Nie było już ani Zagłębia, ani Górnika, był Klub Piłkarski Wałbrzych, który z czasem przeprowadził się na dawny obiekt Zagłębia, porzucił tradycje Thoreza zmieniając nazwę na Górnik, potem Górnik/Zagłębie. Dzięki zapalonym,wiernym fanom zielono-czarnym w ubiegłej dekadzie reaktywowano GKS Zagłębie. Oczywiście inicjatorzy odbudowy Zagłębia musieli korzystać z gościnności obiektów należących już tylko i wyłącznie do miasta. Boczne, nieistniejące dziś, boisko przy Ratuszowej i boisko przy ul.Dąbrowskiego stały się areną domowych zmagań piłkarzy Thoreza.
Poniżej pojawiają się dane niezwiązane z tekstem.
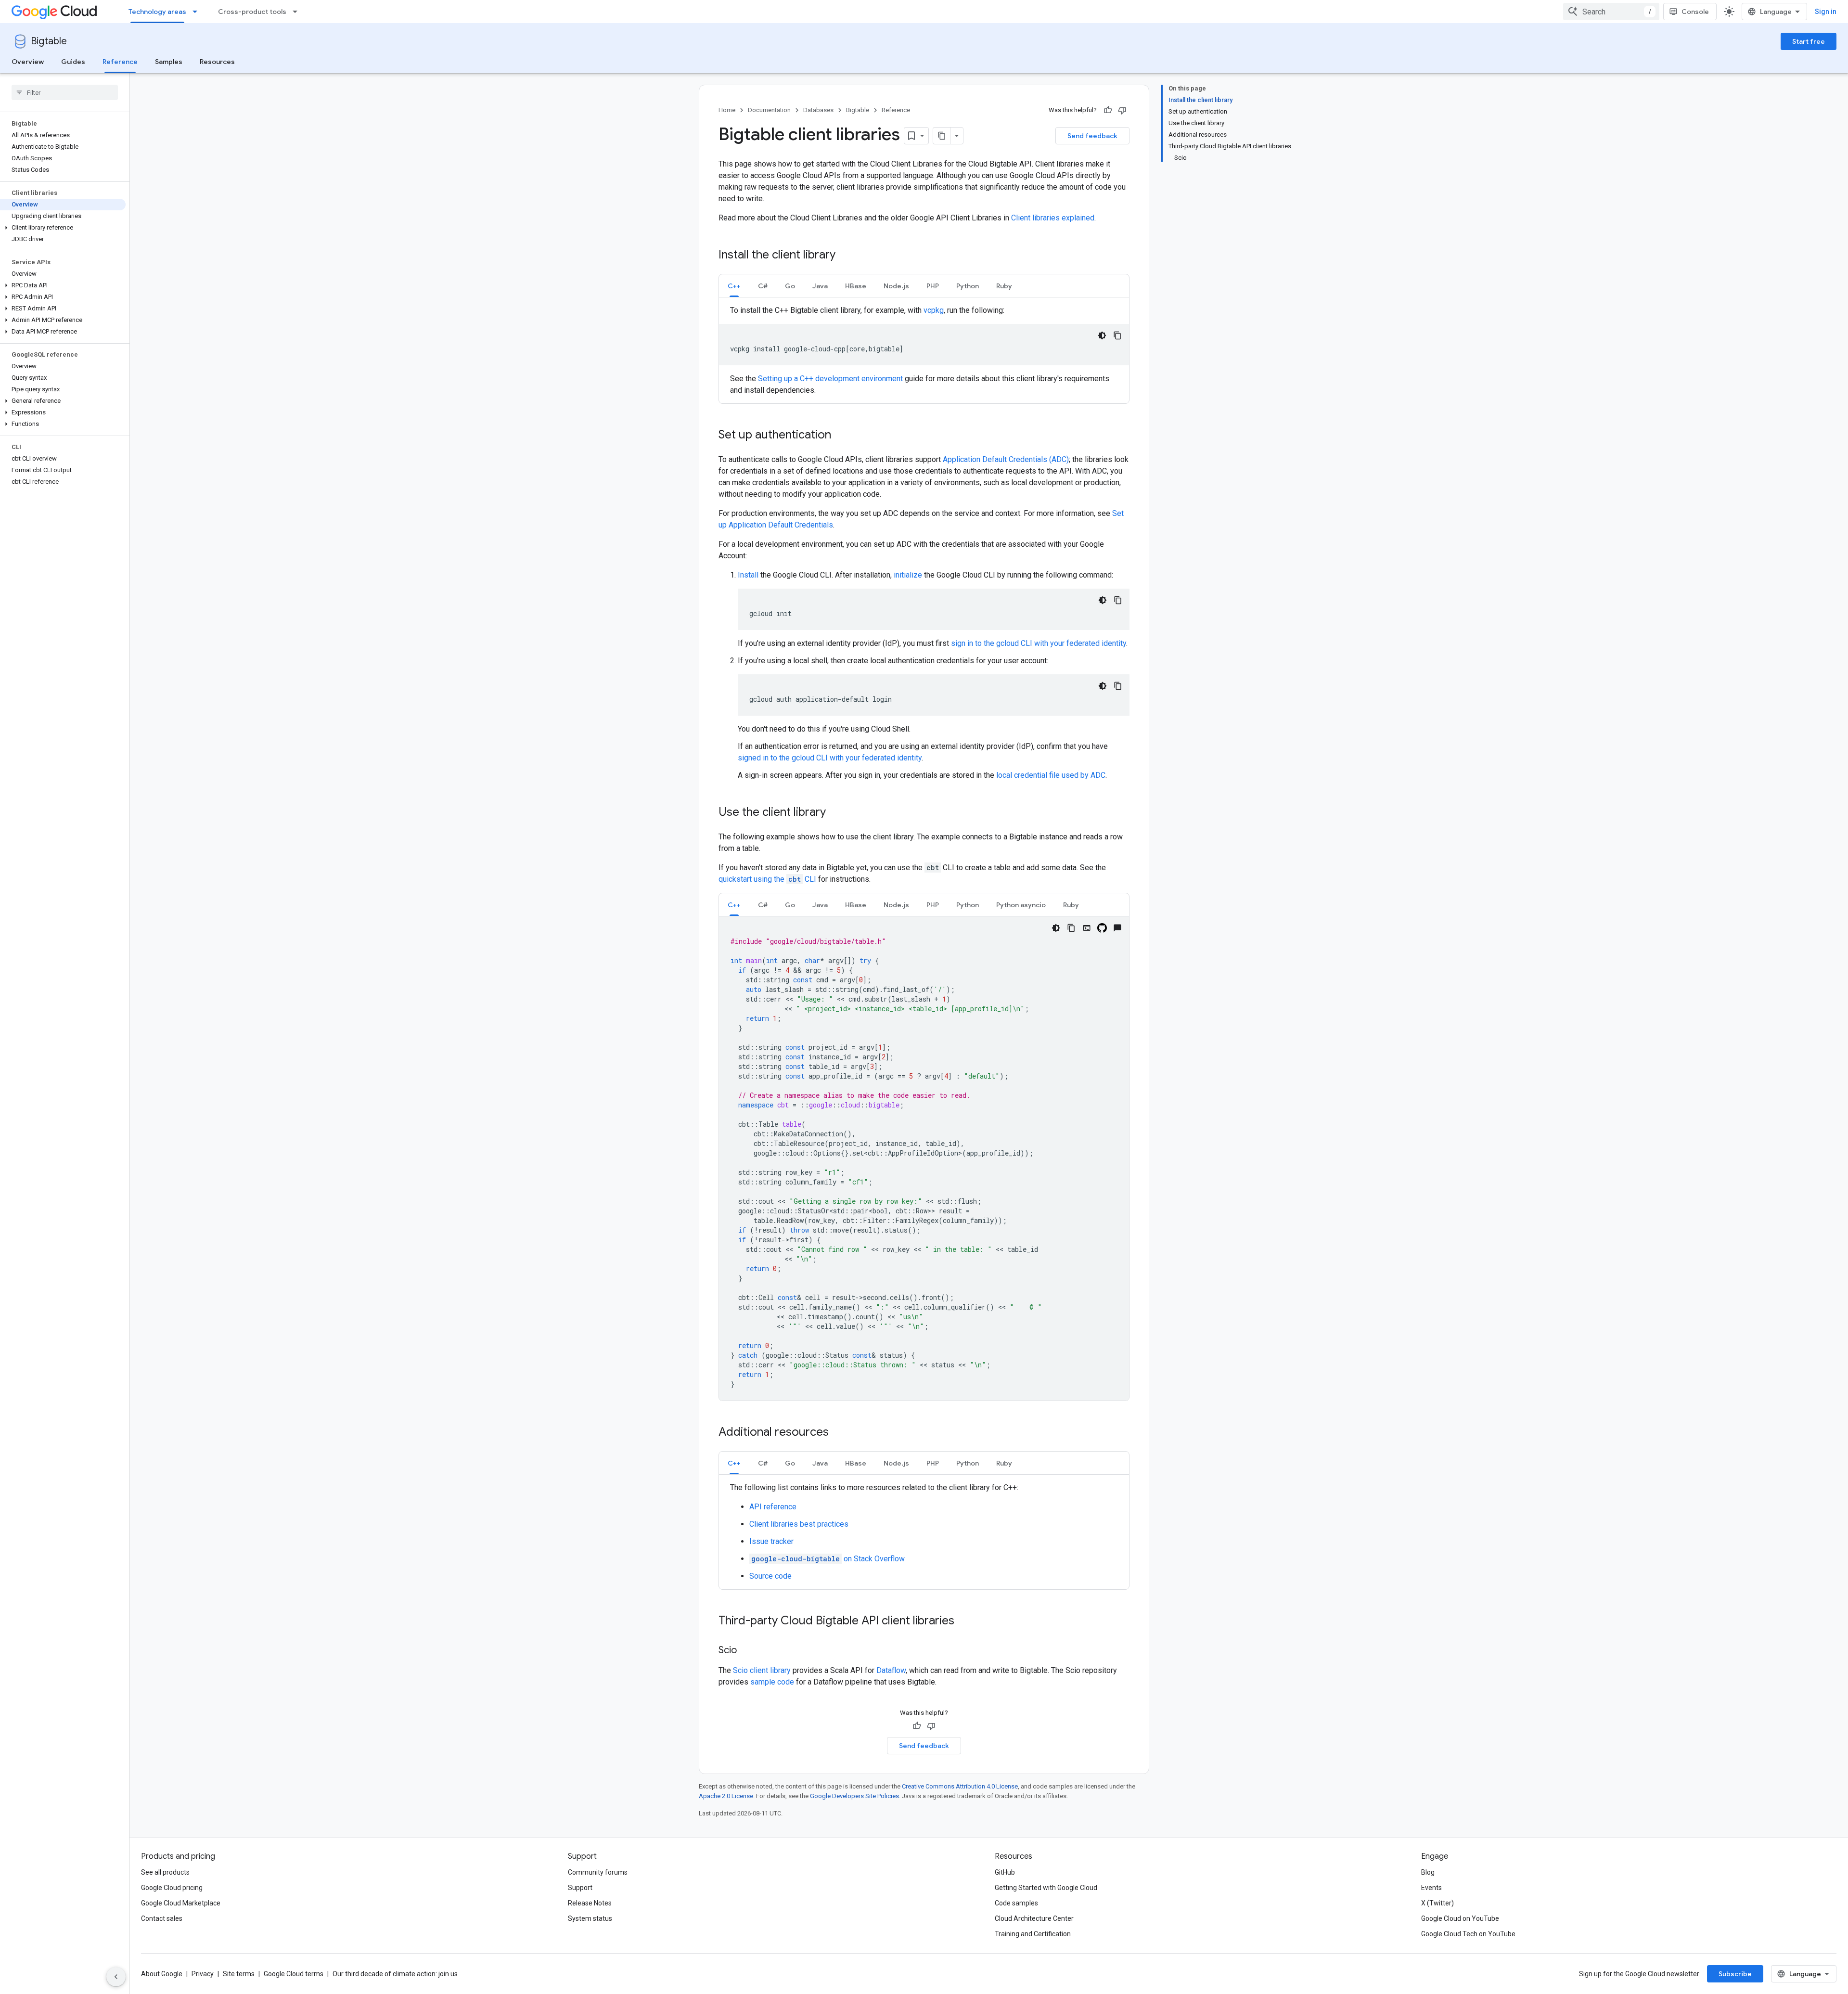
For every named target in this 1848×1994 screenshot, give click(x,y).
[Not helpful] (1122, 110)
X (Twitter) (1437, 1903)
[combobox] (1611, 11)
W sezonie nr 10 po reaktywacji przyszło piłkarzom Zagłębia zagrać domowy mecz na ...stadionie na Nowym Mieście. Będący w jurysdykcji następcy wałbrzyskiego OSiRu, czyli Aqua Zdroju, wykorzystywany jest głównie przez piłkarzy Górnika - zarówno tych z Nowego Miasta, jak i ligowców mających siedzibę przy Ratuszowej. Piłkarze Thoreza podtrzymali tradycję i pokonali B-klasowego rywala nie tracąc bramki!
Zagłębie wiosną gra w kratkę - domowe zwycięstwa przeplatając wyjazdowymi porażkami. Zmienna forma spowodowała, że strata do lidera, czyli rezerw Górnika wynosi obecnie aż 9 punktów przy zaległym spotkaniu lidera z outsiderem Huraganem Olszany. Marzenia kibiców, piłkarzy czy działaczy Thoreza o powrocie do A klasy trzeba odłożyć na przyszły sezon.
Wracając do samego stadionu na Nowym Mieście...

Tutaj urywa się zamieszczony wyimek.